**Problem:**
The first line of the data below and every line after it, through the one with "The width and height of the screenshot is (550, 509).", must be transcribed without change.

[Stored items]
=== Section Start ===
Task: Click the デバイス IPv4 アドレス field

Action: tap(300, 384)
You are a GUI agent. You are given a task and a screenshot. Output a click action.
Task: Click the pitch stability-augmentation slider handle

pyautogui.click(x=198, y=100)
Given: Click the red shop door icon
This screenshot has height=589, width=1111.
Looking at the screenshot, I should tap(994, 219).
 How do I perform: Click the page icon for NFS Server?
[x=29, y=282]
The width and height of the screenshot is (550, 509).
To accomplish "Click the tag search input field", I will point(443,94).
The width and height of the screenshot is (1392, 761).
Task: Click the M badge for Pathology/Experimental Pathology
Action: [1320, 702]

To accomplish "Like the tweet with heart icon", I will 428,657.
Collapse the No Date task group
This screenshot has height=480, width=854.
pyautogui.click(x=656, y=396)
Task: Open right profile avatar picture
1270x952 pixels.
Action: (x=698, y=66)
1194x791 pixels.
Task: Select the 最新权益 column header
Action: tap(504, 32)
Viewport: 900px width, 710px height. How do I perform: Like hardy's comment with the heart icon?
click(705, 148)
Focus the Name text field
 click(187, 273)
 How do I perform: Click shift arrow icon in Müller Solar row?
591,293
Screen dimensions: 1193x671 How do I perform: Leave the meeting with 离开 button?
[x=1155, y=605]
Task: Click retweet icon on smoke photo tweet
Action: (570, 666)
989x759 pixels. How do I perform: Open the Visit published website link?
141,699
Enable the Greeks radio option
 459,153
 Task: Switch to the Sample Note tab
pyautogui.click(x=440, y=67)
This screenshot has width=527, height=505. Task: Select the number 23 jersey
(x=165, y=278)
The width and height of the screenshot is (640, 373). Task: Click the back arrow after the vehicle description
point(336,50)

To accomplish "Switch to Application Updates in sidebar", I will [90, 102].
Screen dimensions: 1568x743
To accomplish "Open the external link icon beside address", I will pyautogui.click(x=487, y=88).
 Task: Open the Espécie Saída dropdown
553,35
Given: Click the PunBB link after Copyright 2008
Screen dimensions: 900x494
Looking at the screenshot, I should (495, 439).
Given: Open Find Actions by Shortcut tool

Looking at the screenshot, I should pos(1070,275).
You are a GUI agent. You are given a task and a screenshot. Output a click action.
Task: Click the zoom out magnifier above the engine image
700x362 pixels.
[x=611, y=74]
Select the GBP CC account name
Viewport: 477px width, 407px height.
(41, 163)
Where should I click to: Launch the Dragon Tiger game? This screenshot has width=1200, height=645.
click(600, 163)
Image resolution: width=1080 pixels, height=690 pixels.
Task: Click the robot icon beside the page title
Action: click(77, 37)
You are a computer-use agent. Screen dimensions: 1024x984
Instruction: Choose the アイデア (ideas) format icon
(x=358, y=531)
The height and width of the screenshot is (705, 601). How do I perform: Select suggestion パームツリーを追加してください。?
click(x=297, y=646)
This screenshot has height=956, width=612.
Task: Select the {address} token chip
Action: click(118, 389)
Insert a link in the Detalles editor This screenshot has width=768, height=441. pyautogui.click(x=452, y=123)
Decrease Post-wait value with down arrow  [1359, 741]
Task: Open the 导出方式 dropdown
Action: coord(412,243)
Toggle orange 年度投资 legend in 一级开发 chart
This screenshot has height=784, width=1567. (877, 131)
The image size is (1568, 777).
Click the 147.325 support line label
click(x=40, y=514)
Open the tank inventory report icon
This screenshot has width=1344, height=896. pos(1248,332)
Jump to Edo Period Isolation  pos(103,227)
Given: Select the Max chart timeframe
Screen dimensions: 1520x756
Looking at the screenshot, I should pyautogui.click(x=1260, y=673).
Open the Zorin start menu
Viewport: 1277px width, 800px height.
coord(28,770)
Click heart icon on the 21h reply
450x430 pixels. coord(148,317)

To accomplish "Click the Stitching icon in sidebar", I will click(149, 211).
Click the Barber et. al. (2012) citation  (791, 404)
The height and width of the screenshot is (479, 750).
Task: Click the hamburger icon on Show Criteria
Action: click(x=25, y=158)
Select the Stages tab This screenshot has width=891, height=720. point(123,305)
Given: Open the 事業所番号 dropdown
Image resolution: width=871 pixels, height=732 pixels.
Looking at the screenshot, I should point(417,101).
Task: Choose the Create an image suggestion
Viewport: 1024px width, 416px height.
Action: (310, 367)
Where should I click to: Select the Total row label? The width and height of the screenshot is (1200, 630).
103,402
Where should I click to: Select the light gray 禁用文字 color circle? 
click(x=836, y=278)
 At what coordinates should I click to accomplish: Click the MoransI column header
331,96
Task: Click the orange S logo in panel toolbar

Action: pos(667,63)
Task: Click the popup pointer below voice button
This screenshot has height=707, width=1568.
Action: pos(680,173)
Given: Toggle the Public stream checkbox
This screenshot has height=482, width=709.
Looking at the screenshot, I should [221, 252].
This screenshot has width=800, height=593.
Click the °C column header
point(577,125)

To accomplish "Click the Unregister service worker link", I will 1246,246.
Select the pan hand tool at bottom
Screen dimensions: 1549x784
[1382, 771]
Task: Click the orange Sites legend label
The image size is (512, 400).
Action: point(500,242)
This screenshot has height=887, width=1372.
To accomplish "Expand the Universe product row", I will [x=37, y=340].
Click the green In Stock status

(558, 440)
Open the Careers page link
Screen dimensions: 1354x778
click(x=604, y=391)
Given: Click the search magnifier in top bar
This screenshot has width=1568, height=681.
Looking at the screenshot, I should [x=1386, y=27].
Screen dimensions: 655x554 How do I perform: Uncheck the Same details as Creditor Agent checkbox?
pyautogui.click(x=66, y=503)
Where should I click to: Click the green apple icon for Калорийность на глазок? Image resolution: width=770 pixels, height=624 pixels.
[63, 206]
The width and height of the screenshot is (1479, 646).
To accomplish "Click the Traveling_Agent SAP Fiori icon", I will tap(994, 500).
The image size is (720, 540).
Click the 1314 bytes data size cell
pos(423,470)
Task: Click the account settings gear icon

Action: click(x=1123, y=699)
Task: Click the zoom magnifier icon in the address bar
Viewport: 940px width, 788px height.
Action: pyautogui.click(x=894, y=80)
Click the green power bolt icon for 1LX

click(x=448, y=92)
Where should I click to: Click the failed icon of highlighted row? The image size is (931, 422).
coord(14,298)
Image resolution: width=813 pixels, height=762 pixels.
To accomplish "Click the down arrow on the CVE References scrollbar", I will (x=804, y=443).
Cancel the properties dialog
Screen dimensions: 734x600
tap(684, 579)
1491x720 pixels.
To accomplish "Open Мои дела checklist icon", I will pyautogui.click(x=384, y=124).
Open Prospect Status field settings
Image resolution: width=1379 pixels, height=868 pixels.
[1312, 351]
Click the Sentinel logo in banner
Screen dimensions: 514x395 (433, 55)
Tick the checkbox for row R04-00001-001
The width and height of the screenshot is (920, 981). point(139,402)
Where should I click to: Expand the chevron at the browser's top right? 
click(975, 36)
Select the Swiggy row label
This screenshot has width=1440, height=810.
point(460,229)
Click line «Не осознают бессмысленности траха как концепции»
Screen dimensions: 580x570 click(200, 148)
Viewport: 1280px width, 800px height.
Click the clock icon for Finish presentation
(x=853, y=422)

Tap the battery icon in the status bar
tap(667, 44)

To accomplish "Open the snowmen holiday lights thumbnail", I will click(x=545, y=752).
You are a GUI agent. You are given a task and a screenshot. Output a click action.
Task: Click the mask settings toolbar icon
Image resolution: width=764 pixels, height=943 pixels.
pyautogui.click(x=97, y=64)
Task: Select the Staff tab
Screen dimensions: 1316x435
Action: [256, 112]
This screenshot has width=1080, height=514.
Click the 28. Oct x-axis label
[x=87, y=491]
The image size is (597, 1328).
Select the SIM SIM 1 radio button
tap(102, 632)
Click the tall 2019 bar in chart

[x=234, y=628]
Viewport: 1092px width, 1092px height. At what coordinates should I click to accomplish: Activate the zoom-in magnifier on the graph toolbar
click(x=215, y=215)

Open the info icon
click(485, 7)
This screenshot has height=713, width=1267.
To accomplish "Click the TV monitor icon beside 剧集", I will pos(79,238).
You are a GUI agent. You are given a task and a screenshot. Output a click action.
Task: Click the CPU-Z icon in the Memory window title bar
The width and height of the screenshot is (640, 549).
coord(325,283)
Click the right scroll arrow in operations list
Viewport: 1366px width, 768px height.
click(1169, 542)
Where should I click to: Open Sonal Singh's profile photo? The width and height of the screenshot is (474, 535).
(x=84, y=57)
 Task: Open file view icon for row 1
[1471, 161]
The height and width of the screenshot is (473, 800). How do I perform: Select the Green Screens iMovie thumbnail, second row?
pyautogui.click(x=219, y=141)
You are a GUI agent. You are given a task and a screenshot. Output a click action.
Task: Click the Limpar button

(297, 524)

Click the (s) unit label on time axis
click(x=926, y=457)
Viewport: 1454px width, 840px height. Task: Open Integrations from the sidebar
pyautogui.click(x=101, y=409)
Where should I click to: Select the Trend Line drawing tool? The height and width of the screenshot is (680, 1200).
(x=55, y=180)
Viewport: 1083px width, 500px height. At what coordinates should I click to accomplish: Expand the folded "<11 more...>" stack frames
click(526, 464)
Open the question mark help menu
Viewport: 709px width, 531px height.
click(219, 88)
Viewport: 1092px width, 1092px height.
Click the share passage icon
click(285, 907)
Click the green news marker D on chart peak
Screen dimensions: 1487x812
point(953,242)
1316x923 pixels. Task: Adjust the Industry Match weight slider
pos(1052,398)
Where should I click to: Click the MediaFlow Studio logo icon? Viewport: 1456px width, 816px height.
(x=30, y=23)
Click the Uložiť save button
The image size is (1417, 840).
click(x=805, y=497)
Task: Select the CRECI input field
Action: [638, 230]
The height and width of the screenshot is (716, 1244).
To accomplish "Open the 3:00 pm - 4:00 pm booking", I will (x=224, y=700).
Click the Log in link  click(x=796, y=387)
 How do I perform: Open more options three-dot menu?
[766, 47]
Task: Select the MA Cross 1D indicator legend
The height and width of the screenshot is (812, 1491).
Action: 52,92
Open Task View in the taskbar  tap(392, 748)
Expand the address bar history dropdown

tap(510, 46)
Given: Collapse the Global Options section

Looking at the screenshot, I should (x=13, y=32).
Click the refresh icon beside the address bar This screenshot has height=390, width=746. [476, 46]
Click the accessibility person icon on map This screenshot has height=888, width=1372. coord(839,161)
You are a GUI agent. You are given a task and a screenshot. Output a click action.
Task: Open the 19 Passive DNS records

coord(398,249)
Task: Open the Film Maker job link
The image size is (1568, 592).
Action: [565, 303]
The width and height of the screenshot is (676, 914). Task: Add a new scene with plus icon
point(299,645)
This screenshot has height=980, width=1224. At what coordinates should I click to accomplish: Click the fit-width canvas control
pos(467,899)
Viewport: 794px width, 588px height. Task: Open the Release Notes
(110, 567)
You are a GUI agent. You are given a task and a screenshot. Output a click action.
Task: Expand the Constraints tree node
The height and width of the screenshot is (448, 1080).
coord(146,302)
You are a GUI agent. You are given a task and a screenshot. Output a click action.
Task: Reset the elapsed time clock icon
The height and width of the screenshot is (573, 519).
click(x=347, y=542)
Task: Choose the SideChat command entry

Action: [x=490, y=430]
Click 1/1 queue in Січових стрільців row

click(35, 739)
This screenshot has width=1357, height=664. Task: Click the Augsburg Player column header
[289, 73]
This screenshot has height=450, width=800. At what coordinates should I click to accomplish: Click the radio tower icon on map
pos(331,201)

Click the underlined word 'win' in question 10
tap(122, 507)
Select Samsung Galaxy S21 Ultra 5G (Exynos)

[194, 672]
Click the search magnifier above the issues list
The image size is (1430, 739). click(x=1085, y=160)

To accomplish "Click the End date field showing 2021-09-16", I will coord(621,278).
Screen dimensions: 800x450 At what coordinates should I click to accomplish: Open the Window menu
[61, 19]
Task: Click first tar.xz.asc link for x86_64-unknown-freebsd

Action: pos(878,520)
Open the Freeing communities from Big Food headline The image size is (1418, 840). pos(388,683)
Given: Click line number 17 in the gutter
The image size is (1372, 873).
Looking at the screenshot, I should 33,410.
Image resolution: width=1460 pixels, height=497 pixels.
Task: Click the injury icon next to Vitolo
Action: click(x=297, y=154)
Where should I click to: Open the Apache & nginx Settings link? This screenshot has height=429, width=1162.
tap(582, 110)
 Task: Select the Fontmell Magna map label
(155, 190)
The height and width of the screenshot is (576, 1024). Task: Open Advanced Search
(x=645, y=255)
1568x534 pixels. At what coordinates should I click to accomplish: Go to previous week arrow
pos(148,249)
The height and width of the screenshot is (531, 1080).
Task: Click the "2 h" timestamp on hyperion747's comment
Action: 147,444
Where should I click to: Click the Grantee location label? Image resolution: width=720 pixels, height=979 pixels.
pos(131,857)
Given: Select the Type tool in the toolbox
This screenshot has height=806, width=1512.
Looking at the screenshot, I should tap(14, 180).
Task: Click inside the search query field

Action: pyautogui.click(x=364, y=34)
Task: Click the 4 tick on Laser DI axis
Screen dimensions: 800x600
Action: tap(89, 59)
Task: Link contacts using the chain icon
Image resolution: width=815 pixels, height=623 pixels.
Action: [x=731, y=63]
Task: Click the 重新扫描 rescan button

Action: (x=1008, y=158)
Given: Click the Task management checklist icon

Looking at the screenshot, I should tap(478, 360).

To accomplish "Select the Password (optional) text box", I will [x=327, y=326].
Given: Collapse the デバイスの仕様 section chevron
=== Section End ===
**Exercise solution:**
Task: Click the デバイス IPv4 アドレス field

Action: tap(300, 384)
You are a GUI agent. You are given a task and a screenshot. Output a click action.
Task: Click the pitch stability-augmentation slider handle

pyautogui.click(x=198, y=100)
Given: Click the red shop door icon
This screenshot has height=589, width=1111.
Looking at the screenshot, I should tap(994, 219).
 How do I perform: Click the page icon for NFS Server?
[x=29, y=282]
The width and height of the screenshot is (550, 509).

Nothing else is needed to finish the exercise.